The previous posting looked at what happens with a square-law (power) detector in the situation where signal is added to a masking pseudo-noise field. Power is additive there. And it gets added incoherently.
That is, if two signal sources are uncorrelated, then the power of their additive combination is the sum of their powers. But if two sources are correlated, then we get a coherent sum, and the resulting power would be substantially larger, if added in phase, or substantially smaller if phase cancellation occurs. Incoherent signal summing ignores signal phase.
And we could quibble about thresholds of audibility, but a square law detector will exhibit a transition from seeing 1/3 false events, to 2/3 real events, under the circumstances discussed in the previous posting.
But our hearing is not square-law detection. We know that our hearing, at normal environmental sound levels, is cube-root compressive. Power detection is convenient because we can do incoherent direct summing to obtain the resulting power in signal combinations. Cube root compression throws a monkey wrench into the works. We can’t simply add the cube-root compressed signals together to obtain their composite effect.
[Side note: people with normal hearing really are power detectors at threshold levels. And so the analysis of the previous post might be correct for them. But then, they don’t ever really need any hearing tests anyway…]
A digression on hearing damage…
Common folklore has that hearing damage is caused by dead hair cells in the cochlea. That may be true to an extent, but probably not quite in the way you imagine.
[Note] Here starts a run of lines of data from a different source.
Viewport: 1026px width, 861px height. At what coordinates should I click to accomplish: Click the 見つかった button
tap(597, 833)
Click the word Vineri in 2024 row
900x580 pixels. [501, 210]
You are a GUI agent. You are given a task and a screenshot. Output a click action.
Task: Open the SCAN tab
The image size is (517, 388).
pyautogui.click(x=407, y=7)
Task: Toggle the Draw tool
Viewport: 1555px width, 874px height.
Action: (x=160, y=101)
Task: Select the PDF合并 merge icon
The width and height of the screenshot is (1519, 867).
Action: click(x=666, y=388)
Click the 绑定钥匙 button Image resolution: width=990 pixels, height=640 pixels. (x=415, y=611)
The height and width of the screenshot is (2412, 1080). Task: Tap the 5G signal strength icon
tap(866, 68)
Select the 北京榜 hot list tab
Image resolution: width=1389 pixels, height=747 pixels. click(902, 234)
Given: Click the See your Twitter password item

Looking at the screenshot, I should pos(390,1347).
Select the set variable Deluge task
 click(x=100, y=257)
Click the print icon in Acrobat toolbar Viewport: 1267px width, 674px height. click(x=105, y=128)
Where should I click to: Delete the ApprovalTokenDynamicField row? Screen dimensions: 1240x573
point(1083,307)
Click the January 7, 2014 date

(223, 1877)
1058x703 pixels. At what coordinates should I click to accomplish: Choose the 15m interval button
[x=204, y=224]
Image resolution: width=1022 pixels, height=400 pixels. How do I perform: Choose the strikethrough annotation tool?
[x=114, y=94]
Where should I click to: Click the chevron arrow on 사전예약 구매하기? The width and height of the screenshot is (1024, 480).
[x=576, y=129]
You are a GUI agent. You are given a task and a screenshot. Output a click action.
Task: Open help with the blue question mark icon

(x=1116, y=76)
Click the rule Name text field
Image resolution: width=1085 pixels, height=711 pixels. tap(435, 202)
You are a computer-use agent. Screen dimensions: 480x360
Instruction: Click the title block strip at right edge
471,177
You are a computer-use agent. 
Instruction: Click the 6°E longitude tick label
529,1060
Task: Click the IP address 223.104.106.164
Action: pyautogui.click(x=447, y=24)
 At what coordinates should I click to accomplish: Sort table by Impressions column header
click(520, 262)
If we assume that impaired hearing is the result of dead, non-responding, hair cells, then we end up with some major contradictions with reality. Dead, non-responding, hair cells cannot produce recruited hearing, they would only cause attenuation (signals would sound fainter than they are), as only the few remaining live hair cells contribute to sound sensation.
As a result, an absurd contradiction arises in that someone with, say 60 dB threshold elevation, could stand next to a running jet engine at 120 dBSPL and hear only something about as loud as an adult conversation at 1 meter separation. A mere 60 dB threshold elevation would also call for nearly 99.96% of hair cells to be dead.
So, instead of treating the dead hair cells as inert objects, recall the last time you burned a finger and you had searing pain for several minutes. That pain gradually subsided, but only partly because of body repair mechanisms setting in.
Another reason that pain subsided is that it was a constant stimulation, and our brains gradually ignore constancy. We cannot see, unless our eyeballs jitter about to cause minute scene changes on the retina. We cannot feel after some period of time with unceasing pinching. We even gradually ignore constant sounds.
So, suppose instead that we postulate that the “dead hair cells” are screaming at the top of their lungs, at 120 dB equivalent signal level. (the actual level doesn’t much matter)
In that case, a 60 dB threshold elevation could be caused by having a mere 1% of hair cells being impaired. A person with 60 dB of threshold elevation, standing next to a running jet engine at 120 dB would hear a sound as loud as 119.9 dB – essentially the full sound of the jet engine.
This last view corresponds to reality, and produces elevated thresholds with recruited hearing. Faint sounds need a lot of help to overcome the elevated threshold. But loud sounds seem about as loud as they really are.
Back to Hearing Tests…
When we view hearing damage in light of the previous interpretation, we see that we aren’t performing additive signal and masker noise power summing. Instead, we have signal competing against a separate channel to the brain from the screaming dead hair cells. It is a contest against a threshold of attention. We don’t get noise-assisted boosts in threshold level signal sound power.
We really do get false detections, but that may simply be the result of conjured sonic memories playing out, in anticipation of faint sounds from a signal.
So at this point, we are at a loss to explain the mechanism of attention redirection. It isn’t as simple as square law detection using a 2/3 event threshold. It may well be that as soon as the incoming signal is strong enough to excite the majority live hair cells to form a cube-root compressive response as strong as the screaming signal from the few dead cells, then we detect the sound. Or there may be some additional dB strength needed from the live signal to the brain before it switches its attention. This part is beyond gedanken physics analysis.
But I feel pretty confident in stating that loudness response, as discussed here, depends on the amplitude of vibration in the basilar membrane, as picked up by the hair cells – and not directly on the dB strength of the incoming signal. By that I mean that we know cube root compressive behavior sets in. We are operating in Sones space, not signal dB space. (The EarSpring equation)
Hence a 60 dB threshold elevation corresponds to only a small few hair cells being damaged out of hundreds for the critical band, not from a damaged majority of millions of hair cells. There aren’t millions of hair cells corresponding to one critical band of hearing. And an overly simplified description of damage cannot produce recruitment hearing.